We respectfully request the Staff’s assistance in completing the review of this response letter at its earliest convenience. Please advise us if we can provide any further information or assistance to facilitate your review. Please direct any further comments or questions regarding this response to the undersigned or Brian Mueller, Chief Financial Officer at (415) 506-6700 or to Jodie Bourdet, Cooley LLP, (415) 693-2054.

Sincerely,

/s/ G. Eric Davis

G. Eric Davis

Executive Vice President, General Counsel

BioMarin Pharmaceutical Inc.

cc:

Brian Mueller, Executive Vice President, Chief Financial Officer, BioMarin Pharmaceutical Inc.

Jodie Bourdet, Cooley LLP

Forward-Looking Statements

This response letter contains forward-looking statements about the business prospects of BioMarin Pharmaceutical Inc. and its subsidiaries, including, without limitation, statements about the expected benefits of transferring the IP and expected profits and other financial projections associated with the IP. These forward-looking statements are predictions and involve risks and uncertainties such that actual results may differ materially from these statements. These risks and uncertainties include, among others: BioMarin’s success in the commercialization of the commercial products associated with the IP, including BioMarin’s projected impact of the COVID-19 pandemic on its global revenue sources, including due to demand interruptions such as missed patient infusions and delayed treatment starts for new patients; BioMarin’s ability to successfully manufacture the commercial products associated with the IP; the introduction of generic versions of BioMarin’s commercial products, in particular generic versions of Kuvan; and those factors detailed in BioMarin’s filings with the Commission, including, without limitation, the factors contained under the caption “Risk Factors” in BioMarin’s Quarterly Report on Form 10-Q for the quarter ended September 30, 2021 as such factors may be updated by any subsequent reports.

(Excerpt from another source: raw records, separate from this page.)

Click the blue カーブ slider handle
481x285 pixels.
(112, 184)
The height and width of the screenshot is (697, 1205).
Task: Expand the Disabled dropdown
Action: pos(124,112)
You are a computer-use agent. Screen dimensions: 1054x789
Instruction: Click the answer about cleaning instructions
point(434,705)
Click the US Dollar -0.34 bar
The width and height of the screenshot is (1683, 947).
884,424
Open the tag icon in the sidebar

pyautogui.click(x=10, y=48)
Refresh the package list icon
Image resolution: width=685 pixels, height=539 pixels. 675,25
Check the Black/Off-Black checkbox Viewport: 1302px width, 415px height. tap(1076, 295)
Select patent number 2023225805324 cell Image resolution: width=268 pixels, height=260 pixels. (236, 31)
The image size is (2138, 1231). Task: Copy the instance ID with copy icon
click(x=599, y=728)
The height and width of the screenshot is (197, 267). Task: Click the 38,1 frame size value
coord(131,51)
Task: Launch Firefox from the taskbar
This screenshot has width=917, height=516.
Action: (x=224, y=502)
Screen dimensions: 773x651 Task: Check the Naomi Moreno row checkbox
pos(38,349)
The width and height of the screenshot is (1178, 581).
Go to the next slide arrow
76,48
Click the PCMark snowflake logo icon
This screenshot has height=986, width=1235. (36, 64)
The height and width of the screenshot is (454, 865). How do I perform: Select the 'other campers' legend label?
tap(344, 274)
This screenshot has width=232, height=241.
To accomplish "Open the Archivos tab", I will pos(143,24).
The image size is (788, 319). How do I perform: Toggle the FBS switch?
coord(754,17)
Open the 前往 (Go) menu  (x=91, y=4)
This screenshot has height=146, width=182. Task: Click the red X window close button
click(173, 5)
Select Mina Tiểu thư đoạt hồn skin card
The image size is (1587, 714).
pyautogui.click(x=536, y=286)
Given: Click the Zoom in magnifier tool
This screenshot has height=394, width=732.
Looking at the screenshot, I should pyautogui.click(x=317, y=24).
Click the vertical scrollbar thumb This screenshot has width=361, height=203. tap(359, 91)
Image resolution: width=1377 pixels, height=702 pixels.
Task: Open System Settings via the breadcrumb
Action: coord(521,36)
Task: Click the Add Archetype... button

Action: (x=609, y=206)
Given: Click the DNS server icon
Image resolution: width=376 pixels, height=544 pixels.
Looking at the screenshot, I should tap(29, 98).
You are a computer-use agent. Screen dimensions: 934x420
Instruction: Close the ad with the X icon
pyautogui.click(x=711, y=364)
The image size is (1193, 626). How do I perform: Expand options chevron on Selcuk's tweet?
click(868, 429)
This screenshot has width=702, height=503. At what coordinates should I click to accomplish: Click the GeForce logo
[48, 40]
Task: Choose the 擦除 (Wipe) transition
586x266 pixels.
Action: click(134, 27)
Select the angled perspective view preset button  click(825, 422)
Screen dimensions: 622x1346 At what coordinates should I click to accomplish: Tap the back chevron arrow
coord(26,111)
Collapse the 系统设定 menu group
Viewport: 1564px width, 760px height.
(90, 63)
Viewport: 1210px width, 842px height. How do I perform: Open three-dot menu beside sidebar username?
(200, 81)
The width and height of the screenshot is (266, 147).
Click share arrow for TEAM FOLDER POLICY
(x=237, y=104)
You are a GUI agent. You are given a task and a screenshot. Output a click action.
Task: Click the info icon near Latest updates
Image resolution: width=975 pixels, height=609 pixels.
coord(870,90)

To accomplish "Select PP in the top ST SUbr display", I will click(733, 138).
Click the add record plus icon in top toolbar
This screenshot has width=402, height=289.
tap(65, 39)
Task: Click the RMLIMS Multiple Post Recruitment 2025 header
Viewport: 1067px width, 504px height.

Stockholders are urged not to place undue reliance on forward-looking statements, which speak only as of the date hereof. BioMarin is under no obligation, and expressly disclaims any obligation to update or alter any forward-looking statement, whether as a result of new information, future events or otherwise.

 

[***] Certain confidential information contained in this document, marked by bracketed asterisks, has been omitted and

filed separately with the Commission pursuant to 17 C.F.R. § 200.83.